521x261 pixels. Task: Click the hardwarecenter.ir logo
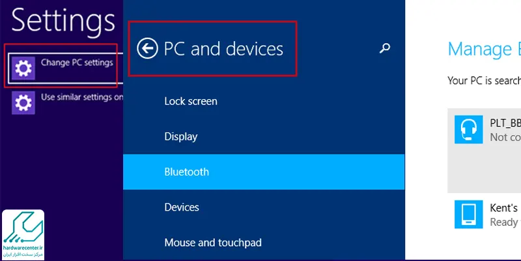23,234
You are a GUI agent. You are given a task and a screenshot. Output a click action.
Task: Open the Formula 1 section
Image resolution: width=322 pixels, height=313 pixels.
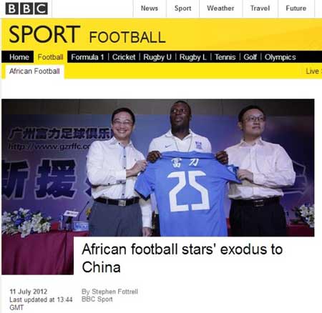click(x=87, y=57)
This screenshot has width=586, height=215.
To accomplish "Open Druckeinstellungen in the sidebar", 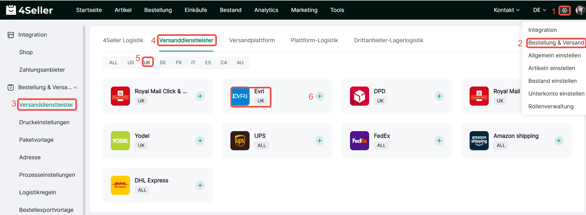I will [44, 122].
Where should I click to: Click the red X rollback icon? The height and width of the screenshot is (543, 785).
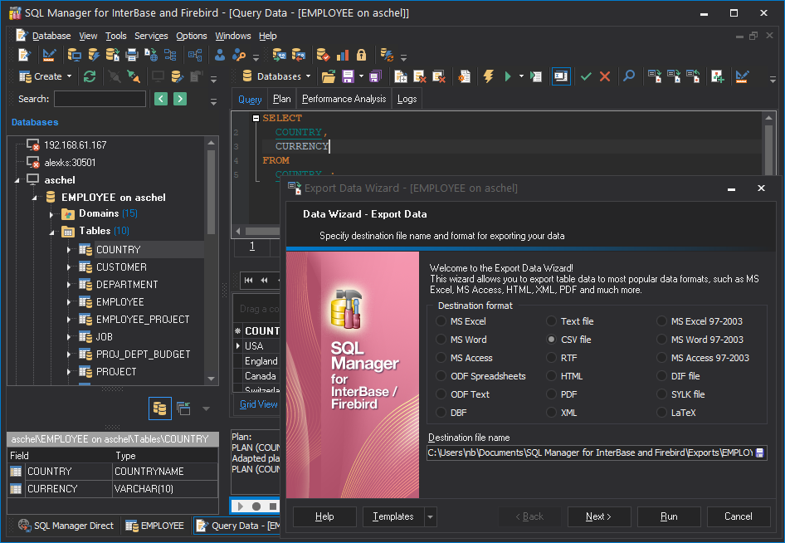click(x=605, y=76)
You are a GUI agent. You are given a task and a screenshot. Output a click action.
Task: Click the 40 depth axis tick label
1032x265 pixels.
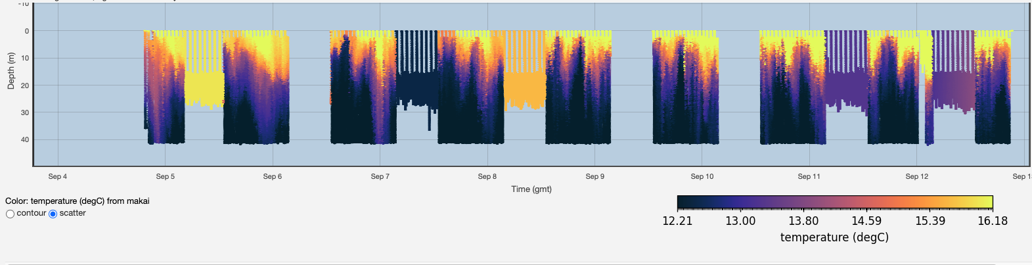[26, 139]
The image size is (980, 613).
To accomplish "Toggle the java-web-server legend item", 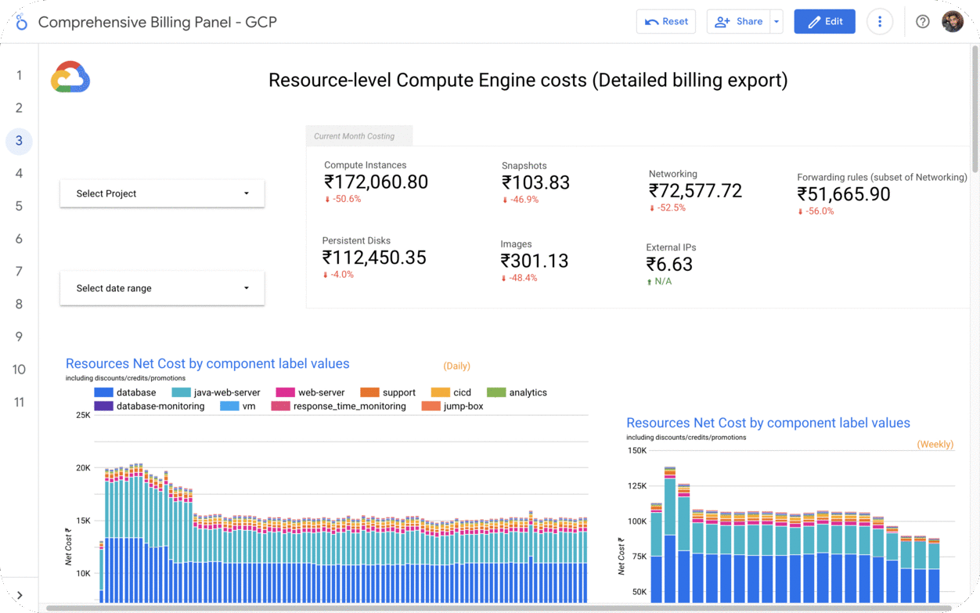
####################
- [THE PROBLEM] Skip the pictures. Please copy exactly the lines from the one with "1032x265 pixels." through the final line of the material above, both ends included.

- [YOUR SOLUTION]
1032x265 pixels.
[26, 139]
The image size is (980, 613).
To accomplish "Toggle the java-web-server legend item", 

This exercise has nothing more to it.